■ Предоставленный текст:

+---+

Литературный альманах - HOME PAGE Содержание номера



Алексей КАРПЕЕВ


ПОРА МЕЖ ТОЛКИЕНОМ И БАРТОМ:
АНТИНОМИЯ ТЕКСТА И КУЛЬТА

"Освобождая произведение от авторской интенции, - учит Ролан Барт, - мы вновь охватываем мифологическую трепетность его смыслов".
А где мифология, там Толкиен. Понятно.
Джон Рональд Руэл Толкиен (1892-1973) - автор "Властелина Колец" (с прологом - "Хоббит") par exellence. Именно этот тысячестраничный роман - центр толкиеномании. Остальные тексты сопутствуют, комментируют, разъясняют, пародируют, наконец, филологически, философски и богословски обосновывают "Властелина". Этим творчеством Толкиен занимался всю жизнь, "Кольца" писались в горизонте второй мировой войны.
Насколько можно понять, вначале никакого культа (сверх обычного успеха) не наблюдалось вплоть до середины 60-х, до той волны, которая, между прочим, приспособила к психоделической тематике "Винни-Пуха". Это забылось, а внелитературная слава толкиеновского творения не отгорела по сию пору.
Что затрудняет всякое рассуждение о Толкиене помимо этой славы, то есть в связке с кумирами типа Жан-Поль Сартра, Фромма, Карлоса Ильича и пр., не говоря опять-таки о Барте, с которого я и начинал.

+---+

■ Исходные строки:

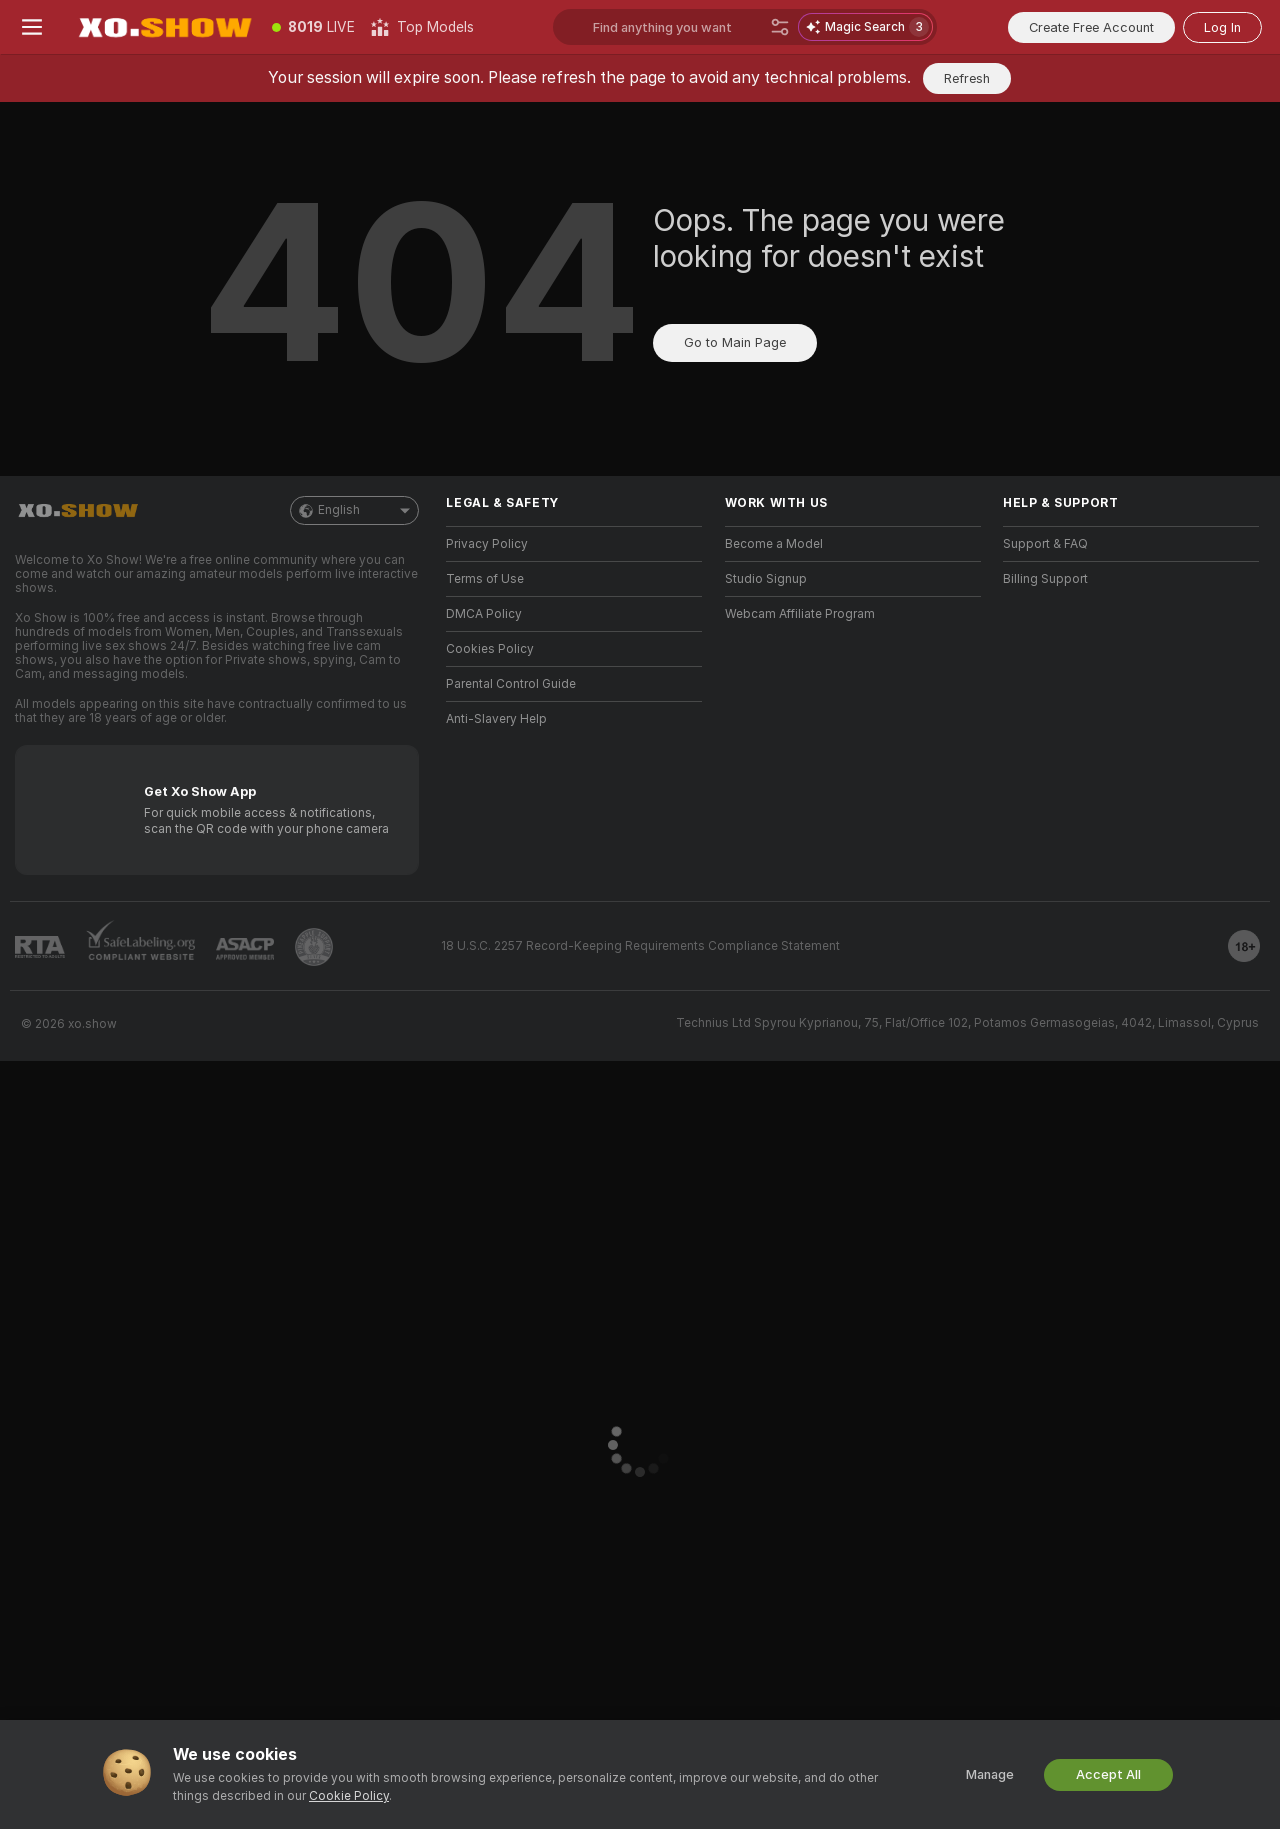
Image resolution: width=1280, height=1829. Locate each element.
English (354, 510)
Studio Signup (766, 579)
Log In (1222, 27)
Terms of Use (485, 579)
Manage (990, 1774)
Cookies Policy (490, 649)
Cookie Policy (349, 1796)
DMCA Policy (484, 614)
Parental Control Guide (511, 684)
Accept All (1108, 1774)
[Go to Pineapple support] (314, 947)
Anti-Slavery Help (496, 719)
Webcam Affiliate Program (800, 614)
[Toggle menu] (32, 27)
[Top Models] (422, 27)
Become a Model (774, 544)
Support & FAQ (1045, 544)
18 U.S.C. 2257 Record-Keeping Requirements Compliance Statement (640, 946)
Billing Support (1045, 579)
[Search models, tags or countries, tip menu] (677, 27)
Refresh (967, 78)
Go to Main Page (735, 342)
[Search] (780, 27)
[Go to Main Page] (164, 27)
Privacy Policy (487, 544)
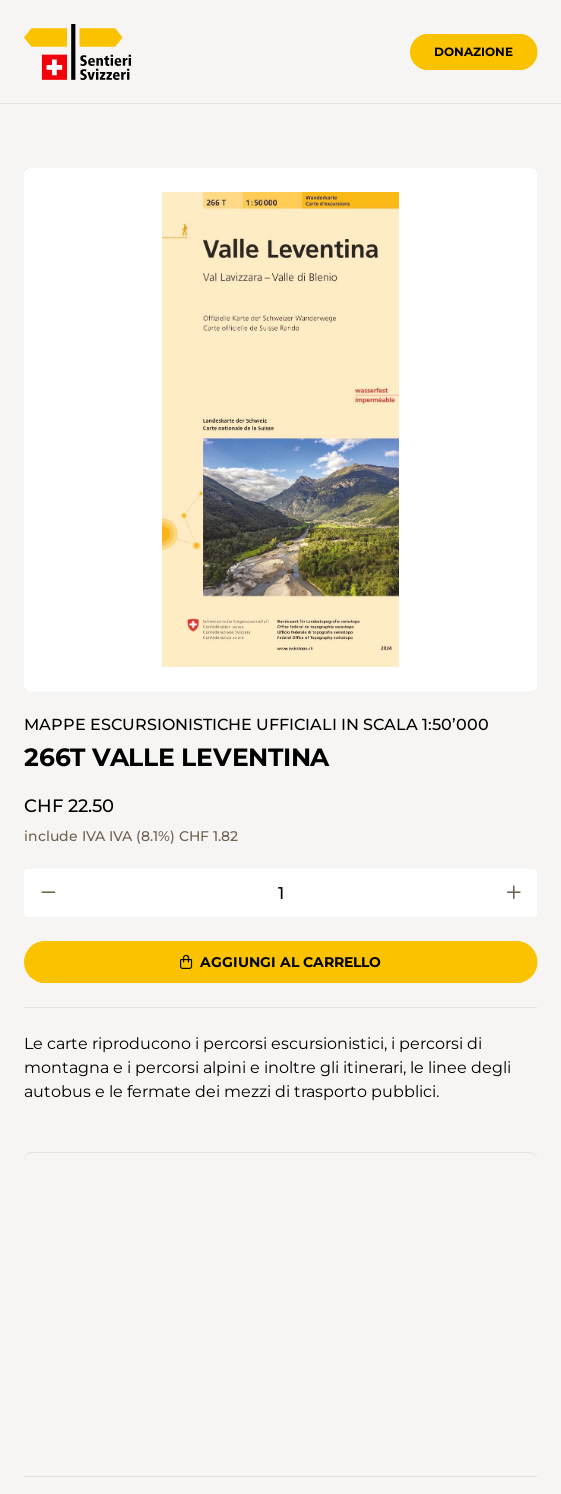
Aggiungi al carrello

+---+

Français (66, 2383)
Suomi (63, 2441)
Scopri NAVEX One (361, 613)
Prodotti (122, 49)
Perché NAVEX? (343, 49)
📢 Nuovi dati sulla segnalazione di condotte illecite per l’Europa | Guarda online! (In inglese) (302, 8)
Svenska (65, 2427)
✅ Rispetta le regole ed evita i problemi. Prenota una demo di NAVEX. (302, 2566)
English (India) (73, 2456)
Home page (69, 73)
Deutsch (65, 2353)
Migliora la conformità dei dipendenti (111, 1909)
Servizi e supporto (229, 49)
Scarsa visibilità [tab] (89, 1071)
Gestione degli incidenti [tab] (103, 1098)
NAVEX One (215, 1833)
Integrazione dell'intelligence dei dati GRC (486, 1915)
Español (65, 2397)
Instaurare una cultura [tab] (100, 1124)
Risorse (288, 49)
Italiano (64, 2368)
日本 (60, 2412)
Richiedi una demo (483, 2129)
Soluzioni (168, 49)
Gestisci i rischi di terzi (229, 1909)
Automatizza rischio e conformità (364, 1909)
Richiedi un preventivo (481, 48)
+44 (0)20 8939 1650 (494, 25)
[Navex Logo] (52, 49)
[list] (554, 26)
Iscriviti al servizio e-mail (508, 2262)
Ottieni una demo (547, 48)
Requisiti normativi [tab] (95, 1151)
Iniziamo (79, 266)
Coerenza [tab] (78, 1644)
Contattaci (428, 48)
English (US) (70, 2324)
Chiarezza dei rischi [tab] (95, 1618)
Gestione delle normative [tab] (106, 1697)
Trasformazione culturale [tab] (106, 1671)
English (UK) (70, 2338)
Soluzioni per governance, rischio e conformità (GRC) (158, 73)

+---+

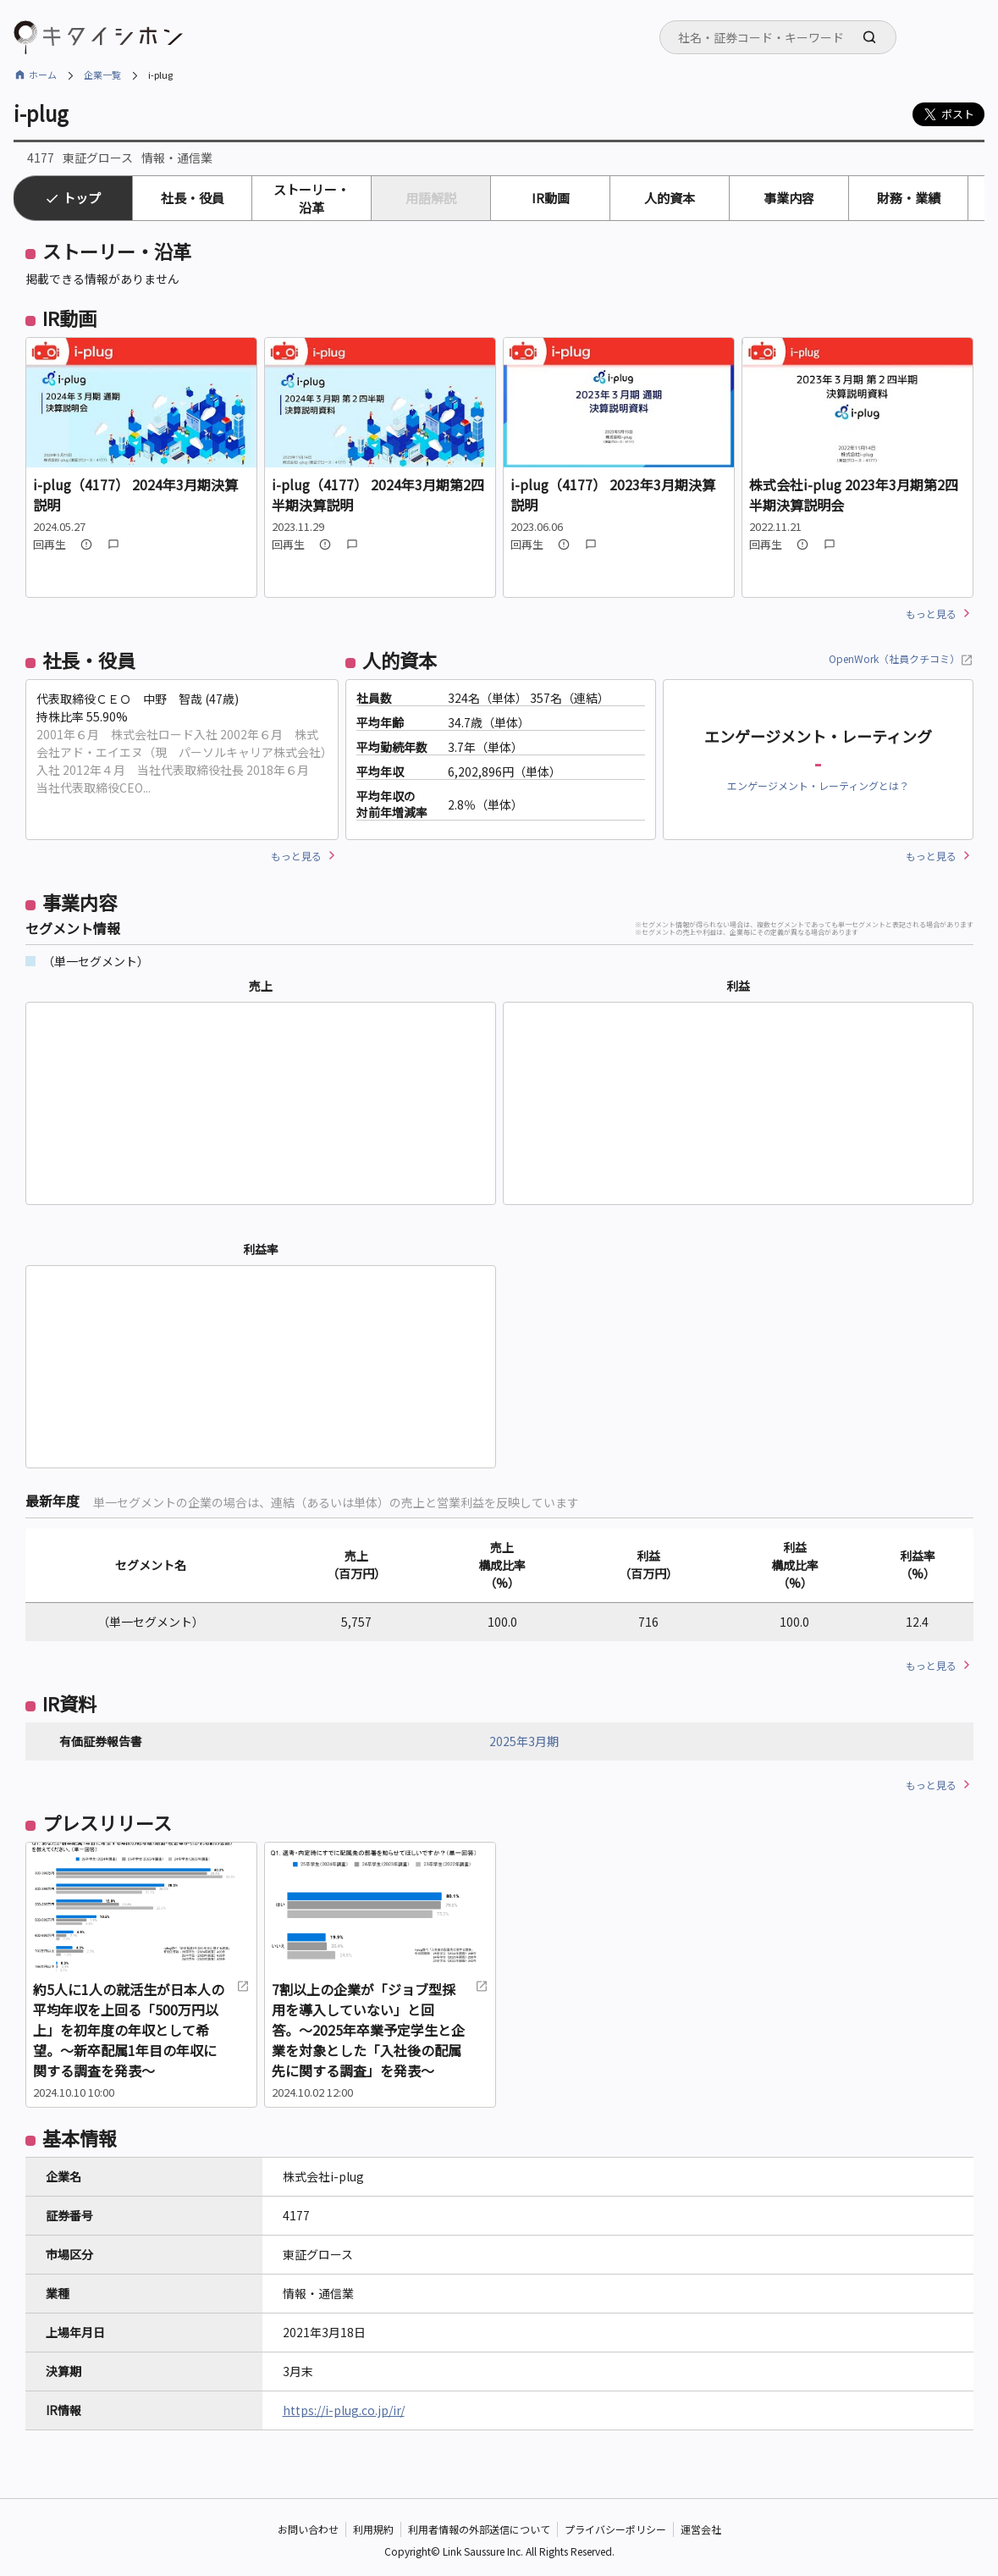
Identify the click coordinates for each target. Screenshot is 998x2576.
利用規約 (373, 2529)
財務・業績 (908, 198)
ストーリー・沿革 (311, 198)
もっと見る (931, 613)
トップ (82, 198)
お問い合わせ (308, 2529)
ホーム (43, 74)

+---+

■ Исходный запрос 1: Выпишите все глаголы, которыми в статье о Толкиене и Барте описано, что остальные тексты Толкиена делают по отношению к «Властелину Колец».
■ Исходный запрос 2:
Ответьте на вопросы по статье о Толкиене и Барте:
(a) Каковы годы жизни Толкиена?
(b) В горизонте какого события писались «Кольца»?
(c) До какого времени, по словам автора, никакого культа не наблюдалось?

■ Полный ответ 1: сопутствуют, комментируют, разъясняют, пародируют, обосновывают

■ Полный ответ 2:
(a) 1892–1973.
(b) Второй мировой войны.
(c) До середины 60-х.